Mir ist bewusst, dass es nicht so einfach ist. Aber ich war sauer und sehr enttäuscht. Ich versuchte gar keinen Kontakt zu Menschen zu haben, ging nur noch Nachts spazieren und bestellte Nahrungsmittel, damit ich nicht in Geschäfte gehen musste. 

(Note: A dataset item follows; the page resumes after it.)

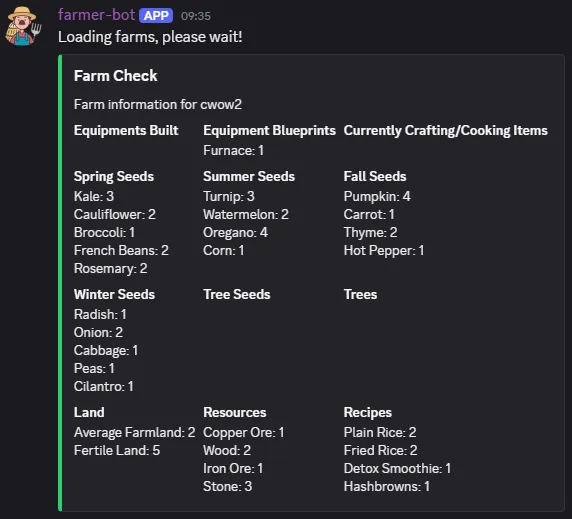This screenshot has width=572, height=519.
Task: Select the Hashbrowns: 1 recipe entry
Action: (387, 486)
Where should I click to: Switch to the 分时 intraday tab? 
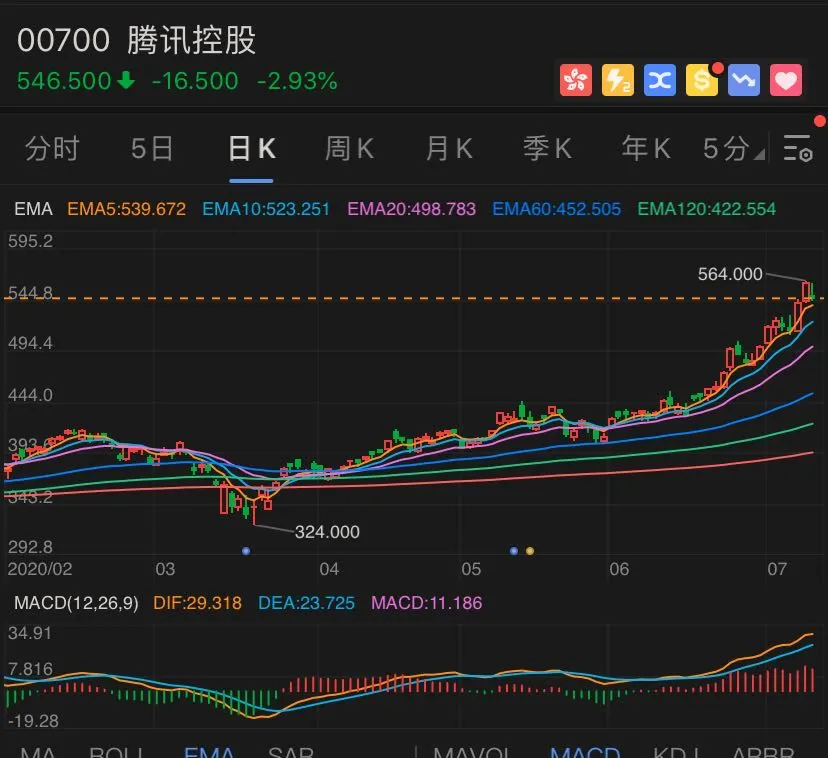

Ich konnte die Idee nicht ertragen, draußen im Supermarkt jemanden mit nackter Nase zu sehen. Ich hatte Angst vor meinem eigenen Menschheitshass und entschied, dass es für mein eigenes Seelenheil besser wäre, all dem eine Weile fern zu bleiben. Ich kann von zu Hause arbeiten und studieren, also war das kein großes Problem. Später entschied ich, dieses Semester auszusitzen, es war alles zu viel und zu unwichtig. Abgaben für die Uni zu machen, während außen herum die Welt auseinanderbricht, fühlte sich sinnlos und unnötig an. Ich arbeite seit Anfang der Pandemie an einem eigenen Projekt, ein Traumprojekt und selbst dabei merkte ich, wie unwirklich mir mein eigenes Projekt vorkam. An vielen Tagen setzte ich mich hin und versuchte zu arbeiten, aber verlor sehr schnell den Fokus und scrollte wieder und wieder durch die Corona-News. Freunde empfahlen mir, eine Weile die Nachrichten auszublenden, sie nicht zu beachten, erst gar nicht danach zu schauen. Ich beneidete ihre Teilnahmslosigkeit und fragte mich, warum ich es selbst nicht konnte. Aber es ging nicht. Ich konnte nicht so tun, als sei in meiner kleinen Bubble alles in Ordnung und das Elend dieser Zeit berühre mich nicht. Es hat mich berührt und zehrte an meinen Kräften. Oft blieb ich den Großteil des Tages im Bett.

 

Richtig Trauern konnte ich erst in den letzten Tagen. Es ist über einen Monat her. Ich meine Momente, an denen man sich erinnert und die Erinnerungen wehtun, aber gleichzeitig auch sehr schön sind. Man weint, aber ein Lächeln schleicht sich zwischen die Tränen. Das liegt vielleicht daran, dass meine Oma die Infektion überstanden hat. Zu zuversichtlich will ich eigentlich noch nicht sein, wegen der möglichen Spätfolgen, aber erleichtert bin ich trotzdem.

 

Mein Opa wurde in einem Friedwald begraben. Nur meine Eltern und mein Bruder waren dort. Meine Tante und mein Onkel und ich konnten nicht dabei sein, aber ich ging hier in Berlin zur gleichen Zeit in den Wald und dachte an ihn. Das war gut, obwohl ich mir nie etwas aus Beerdigungen gemacht habe, aber einen Moment zu haben, an dem man bewusst Abschied nimmt, war wichtiger für mich, als ich gedacht hätte. Ich war sehr traurig, über den Verlust, aber auch darüber, dass ich nicht bei meiner Familie sein konnte. Wenn es wieder geht, werde ich seinen Baum besuchen.